Josh Ritter Is “Miles Away”, Yet Close To The Heart MUSIC: "MILES AWAY" BY JOSH RITTER
Josh Ritter penned the new single, “Miles Away,” after flipping through a book of photographs taken from space. It’s a ruminative piece that flits between a sweeping, bird’s eye view and a grounded, granular gaze. Zach Hickman lends his production talents in addition to his multi-instrumentalist chops. The result is a piano-driven song that is solemn without being somber, as the narrator looks in the metaphorical rearview mirror: “At the end of his life they said my father had changed. I suppose we could have been friends, but I was miles away.”
“Miles Away” follows on the heels of Ritter’s ninth full-length studio album, Gathering (Pytheas Recordings/Thirty Tigers), which features a guest appearance from Bob Weir. (Ritter worked closely with Weir on the latter’s third studio album, Blue Mountain.) The output of the Idaho-born, Brooklyn-based singer-songwriter never wanes, and the album has an abundance of Ritter’s signature lyricism — vivid details and a healthy dose of wry humor along with the heart-on-sleeve revelations. Take “Showboat,” for instance — a tough-guy narration buoyed by bright horns, explaining that “a guy who never cries looks up at the sky with hopeful eyes, hoping when it finally rains it pours.”

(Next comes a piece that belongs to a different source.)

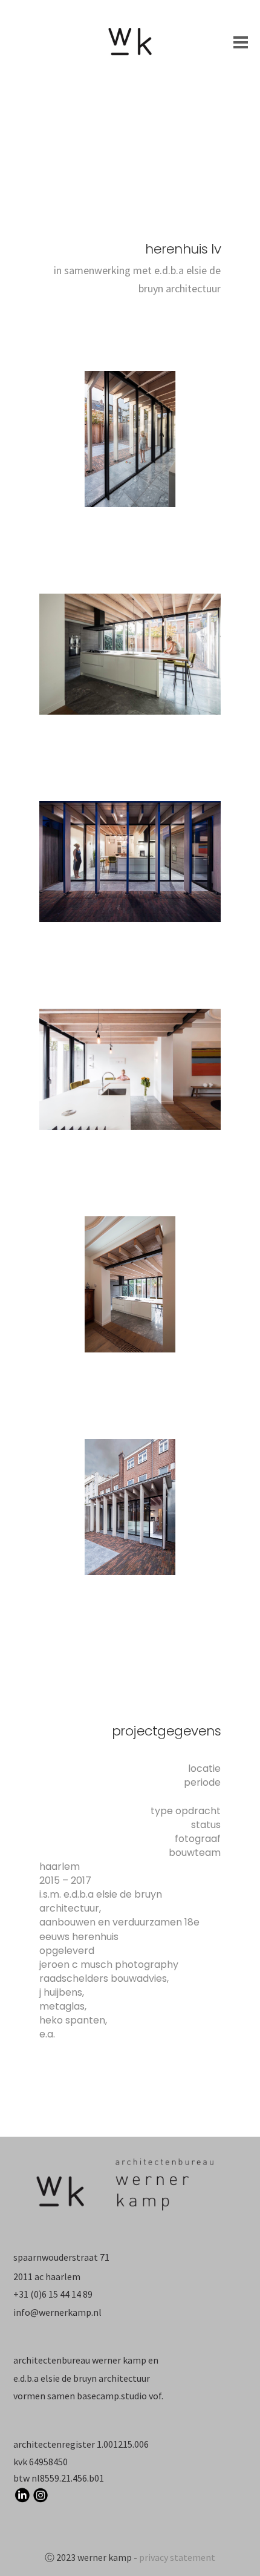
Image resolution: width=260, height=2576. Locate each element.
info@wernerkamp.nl (57, 2312)
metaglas (62, 2006)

While most of us muggles struggle to string together an original sentence, Ritter’s magic seems to never falter, whether it’s in the Cash-esque country stylings of “Feels Like Lightning,” or the aching beauty of “Train Go By.” Ritter and his Royal City Band (Zach Hickman on bass, Sam Kassirer on keys, Josh Kaufman on guitar and lap steel, Ray Rizzo on drums) played to a packed Brooklyn Steel last fall and hit the road again this week (tour dates here). It’s a gathering that you don’t want to miss.